Extracting text with parent tag type from HTML using Python


I'm looking to extract text and element type from some HTML. For example:

<div>
    some text
    <h1>some header</h1>
    some more text
</div>

Should give:

[{'tag':'div', 'text':'some text'}, {'tag':'h1', 'text':'some header'}, {'tag':'div', 'text':'some more text'}]

How can I parse through the HTML to extract this information?

I've tried using BeautifulSoup and am able to extract the information for one level in the HTML, like this:

soup = BeautifulSoup(html, features='html.parser')
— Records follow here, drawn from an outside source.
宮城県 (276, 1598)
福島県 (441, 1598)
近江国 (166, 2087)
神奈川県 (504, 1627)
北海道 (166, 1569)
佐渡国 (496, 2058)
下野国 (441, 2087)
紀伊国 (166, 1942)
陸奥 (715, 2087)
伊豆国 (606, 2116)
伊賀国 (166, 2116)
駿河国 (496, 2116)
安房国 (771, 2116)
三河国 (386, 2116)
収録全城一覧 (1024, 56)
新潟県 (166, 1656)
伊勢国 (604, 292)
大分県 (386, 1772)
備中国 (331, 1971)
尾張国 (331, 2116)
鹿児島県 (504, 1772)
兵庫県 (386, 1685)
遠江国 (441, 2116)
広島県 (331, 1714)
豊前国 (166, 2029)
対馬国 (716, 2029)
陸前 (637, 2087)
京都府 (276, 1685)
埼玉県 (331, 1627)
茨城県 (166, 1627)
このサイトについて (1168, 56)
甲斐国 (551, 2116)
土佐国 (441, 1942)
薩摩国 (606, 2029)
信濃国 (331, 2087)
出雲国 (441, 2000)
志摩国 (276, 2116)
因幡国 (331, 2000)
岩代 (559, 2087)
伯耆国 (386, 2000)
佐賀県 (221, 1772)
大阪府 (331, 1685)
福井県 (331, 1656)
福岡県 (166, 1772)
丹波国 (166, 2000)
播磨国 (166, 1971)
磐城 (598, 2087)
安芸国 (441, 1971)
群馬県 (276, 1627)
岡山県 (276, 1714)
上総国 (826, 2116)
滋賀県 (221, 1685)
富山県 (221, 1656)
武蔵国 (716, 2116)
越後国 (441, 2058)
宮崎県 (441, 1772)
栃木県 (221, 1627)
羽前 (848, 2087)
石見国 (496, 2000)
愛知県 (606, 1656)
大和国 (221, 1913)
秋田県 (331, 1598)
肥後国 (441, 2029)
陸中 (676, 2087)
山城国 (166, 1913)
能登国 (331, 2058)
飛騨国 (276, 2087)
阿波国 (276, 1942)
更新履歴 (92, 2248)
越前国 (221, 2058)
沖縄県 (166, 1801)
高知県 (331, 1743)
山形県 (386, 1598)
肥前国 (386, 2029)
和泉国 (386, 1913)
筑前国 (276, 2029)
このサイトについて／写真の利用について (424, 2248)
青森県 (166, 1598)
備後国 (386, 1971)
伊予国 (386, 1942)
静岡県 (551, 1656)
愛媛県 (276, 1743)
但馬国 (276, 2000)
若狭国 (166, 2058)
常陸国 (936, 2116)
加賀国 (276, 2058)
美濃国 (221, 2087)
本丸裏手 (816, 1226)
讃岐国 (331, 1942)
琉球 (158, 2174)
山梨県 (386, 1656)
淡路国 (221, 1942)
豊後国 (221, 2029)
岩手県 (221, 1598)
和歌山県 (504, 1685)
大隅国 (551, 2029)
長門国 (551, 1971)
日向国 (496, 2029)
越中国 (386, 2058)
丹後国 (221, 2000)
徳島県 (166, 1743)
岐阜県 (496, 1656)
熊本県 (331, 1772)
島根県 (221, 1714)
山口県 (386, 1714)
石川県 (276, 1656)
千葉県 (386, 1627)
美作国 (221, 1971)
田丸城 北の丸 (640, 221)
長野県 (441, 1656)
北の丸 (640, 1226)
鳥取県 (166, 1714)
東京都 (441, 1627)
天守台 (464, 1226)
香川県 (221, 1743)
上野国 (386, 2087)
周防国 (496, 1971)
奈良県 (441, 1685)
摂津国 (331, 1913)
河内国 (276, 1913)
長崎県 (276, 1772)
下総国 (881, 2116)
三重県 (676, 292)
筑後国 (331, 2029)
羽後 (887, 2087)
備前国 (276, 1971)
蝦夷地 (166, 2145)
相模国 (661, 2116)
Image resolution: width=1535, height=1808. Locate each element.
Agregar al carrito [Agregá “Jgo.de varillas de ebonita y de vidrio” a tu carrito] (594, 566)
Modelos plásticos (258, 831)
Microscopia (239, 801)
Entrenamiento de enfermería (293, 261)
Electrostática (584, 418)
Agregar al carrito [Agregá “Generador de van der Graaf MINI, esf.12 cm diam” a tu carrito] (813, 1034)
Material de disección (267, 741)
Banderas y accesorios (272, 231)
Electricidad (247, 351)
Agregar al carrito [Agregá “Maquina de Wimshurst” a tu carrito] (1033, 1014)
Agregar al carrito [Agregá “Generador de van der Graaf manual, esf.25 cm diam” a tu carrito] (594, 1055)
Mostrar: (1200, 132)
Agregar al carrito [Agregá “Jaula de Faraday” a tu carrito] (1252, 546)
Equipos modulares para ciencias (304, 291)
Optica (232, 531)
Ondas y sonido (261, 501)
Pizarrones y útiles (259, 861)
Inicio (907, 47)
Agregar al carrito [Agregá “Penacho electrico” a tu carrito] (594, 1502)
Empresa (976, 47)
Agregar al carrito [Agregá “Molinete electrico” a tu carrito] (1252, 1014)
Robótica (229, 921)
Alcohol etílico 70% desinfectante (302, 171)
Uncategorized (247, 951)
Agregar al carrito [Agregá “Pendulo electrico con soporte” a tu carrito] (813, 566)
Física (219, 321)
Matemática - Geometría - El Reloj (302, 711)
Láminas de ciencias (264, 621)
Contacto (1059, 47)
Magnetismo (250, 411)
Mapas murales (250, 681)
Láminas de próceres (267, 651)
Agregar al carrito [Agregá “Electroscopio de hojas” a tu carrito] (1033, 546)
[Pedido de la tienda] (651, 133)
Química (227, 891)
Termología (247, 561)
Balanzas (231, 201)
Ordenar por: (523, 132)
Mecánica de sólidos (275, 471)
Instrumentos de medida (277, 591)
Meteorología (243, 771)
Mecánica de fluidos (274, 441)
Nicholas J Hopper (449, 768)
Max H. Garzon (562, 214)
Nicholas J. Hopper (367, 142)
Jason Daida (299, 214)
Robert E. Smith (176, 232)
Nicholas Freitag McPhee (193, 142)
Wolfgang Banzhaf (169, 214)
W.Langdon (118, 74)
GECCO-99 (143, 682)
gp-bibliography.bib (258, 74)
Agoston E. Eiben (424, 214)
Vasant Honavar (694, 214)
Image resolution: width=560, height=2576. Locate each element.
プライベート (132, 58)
for child in soup.findChildren(recursive=False):
    print(child.name)
    for c in child.contents:
        print(c.name)
        print(c.text)

Which gives the following output:

div
None
   text here

h1
some header
None
  more text here

Solution

  • Using lxml and recursion I can do

    text = '''<div>
        some text
        <h1>some header</h1>
        some more text
    </div>
    '''
    
    def display(item):
        print('item:', item)
        print('tag :', item.tag)
        print('text:', item.text.strip())
        tail = item.tail.strip()
        if tail:
            print('tail:', tail, '| parent:', item.getparent().tag)
        
        print('---')
        
        for child in item.getchildren():
            display(child)
            
    import lxml.html
    
    soup = lxml.html.fromstring(text)
    
    display(soup)
    

    Which gives

    item: <Element div at 0x7f2b0ed4b6d0>
    tag : div
    text: some text
    ---
    item: <Element h1 at 0x7f2b0ed3cef0>
    tag : h1
    text: some header
    tail: some more text | parent: div
    ---
    

    It treats some more text as tail of h1 but you can use getparent() to assign it to div


    After small modification

    text = '''<div>
        some text
        <h1>some header</h1>
        some more text
    </div>
    '''
    
    import lxml.html
    
    results = []
    
    def convert(item):
        results.append({'tag': item.tag, 'text': item.text.strip()})
        
        tail = item.tail.strip()
        
        if tail:
            results.append({'tag': item.getparent().tag, 'text': tail})
        
        for child in item.getchildren():
            convert(child)
            
    soup = lxml.html.fromstring(text)
    
    convert(soup)
    
    print(results)
    

    it gives results

    [
       {'tag': 'div', 'text': 'some text'}, 
       {'tag': 'h1', 'text': 'some header'}, 
       {'tag': 'div', 'text': 'some more text'}
    ]